= Adenotrophic viviparity =

Reproductive mode of some insects

Adenotrophic viviparity means "gland fed, live birth". This is the reproductive mode of insects such as tsetse flies (Glossinidae), keds (Hippoboscidae) and bat flies (Streblidae and Nycteribiidae), as adenotrophic viviparity is a characteristic feature of the superfamily Hippoboscoidea. It has also been observed in members of the subfamily Mesembrinellinae.

In adenotrophic viviparity, the eggs (usually one at a time) are retained within the female's body, hatch, and are nourished through "milk glands" until the developed larvae are ready to pupate. The larvae are then 'larviposited' and immediately pupate. This is one way insects avoid predation during their most vulnerable life stage. Following the birth of the juvenile, lactation ceases and a period of involution of the milk gland secretory cells begins where they return to their original size. During this period, embryogenesis begins in the next egg.

The glands producing the milk secretions differ between the Hippoboscoidea and Mesembrinellinae observances; in the latter, lactation occurs via accessory glands and spermathecae as opposed to specific milk glands.
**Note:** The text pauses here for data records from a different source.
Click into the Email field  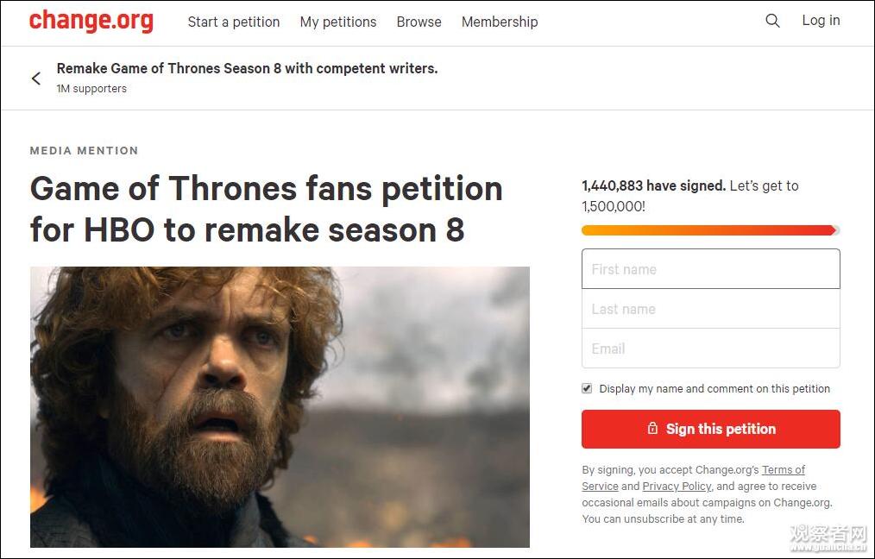(x=710, y=349)
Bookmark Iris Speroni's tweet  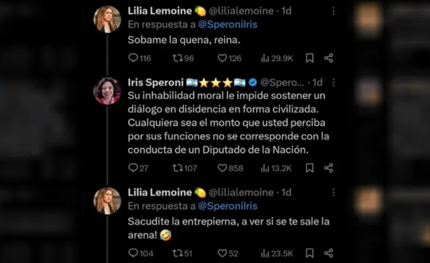[x=310, y=168]
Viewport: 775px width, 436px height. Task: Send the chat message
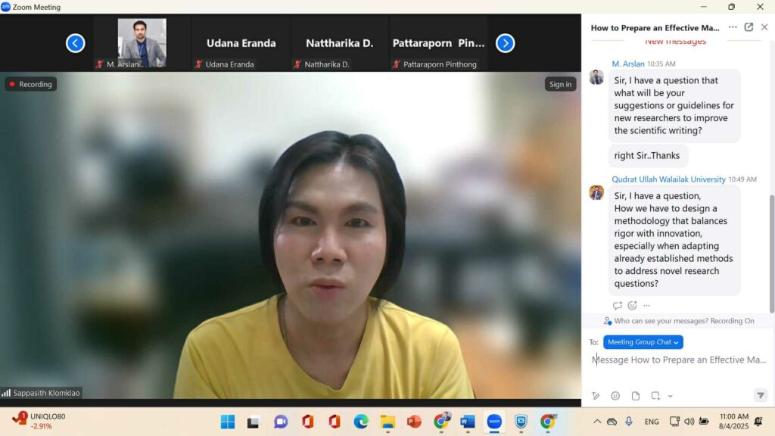click(x=760, y=396)
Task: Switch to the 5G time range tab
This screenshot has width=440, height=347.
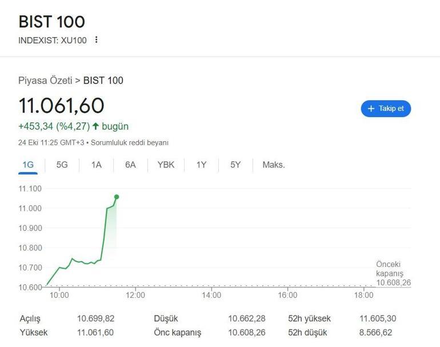Action: (62, 165)
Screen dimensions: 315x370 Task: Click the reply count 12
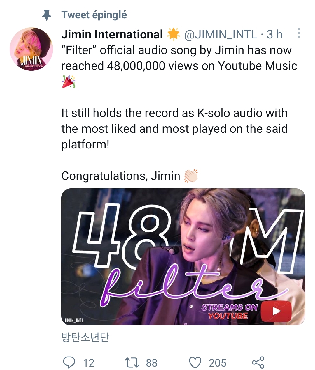pyautogui.click(x=89, y=363)
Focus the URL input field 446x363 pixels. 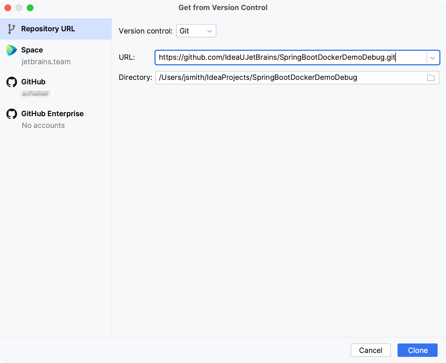[x=279, y=58]
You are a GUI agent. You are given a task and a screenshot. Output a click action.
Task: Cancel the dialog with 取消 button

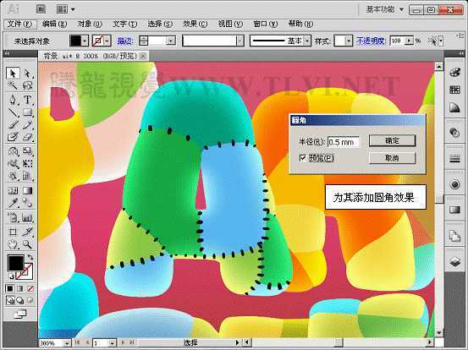[392, 158]
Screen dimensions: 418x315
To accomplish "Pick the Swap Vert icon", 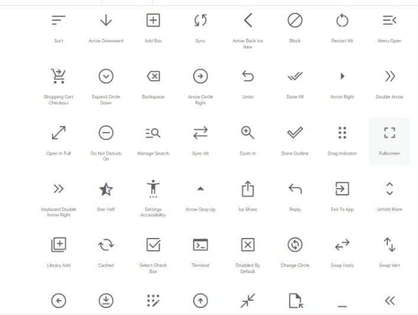I will [390, 245].
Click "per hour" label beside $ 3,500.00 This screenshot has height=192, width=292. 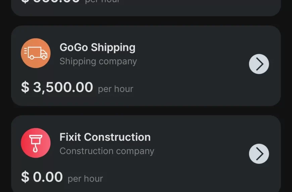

In either case, the milk secretions are closely analogous to mammalian milk, including proteins such as lipocalins and MGP2–10 proteins (the latter of which are analogous to caseins in mammals) and bacterial endosymbionts (such as Wigglesworthia glossinidia in the tsetse fly).

Adenotrophic viviparity differs from ovoviviparity, in which one or more eggs hatch internally in the female, but they are not nourished after hatching and are immediately 'larviposited' and continue their development outside the female.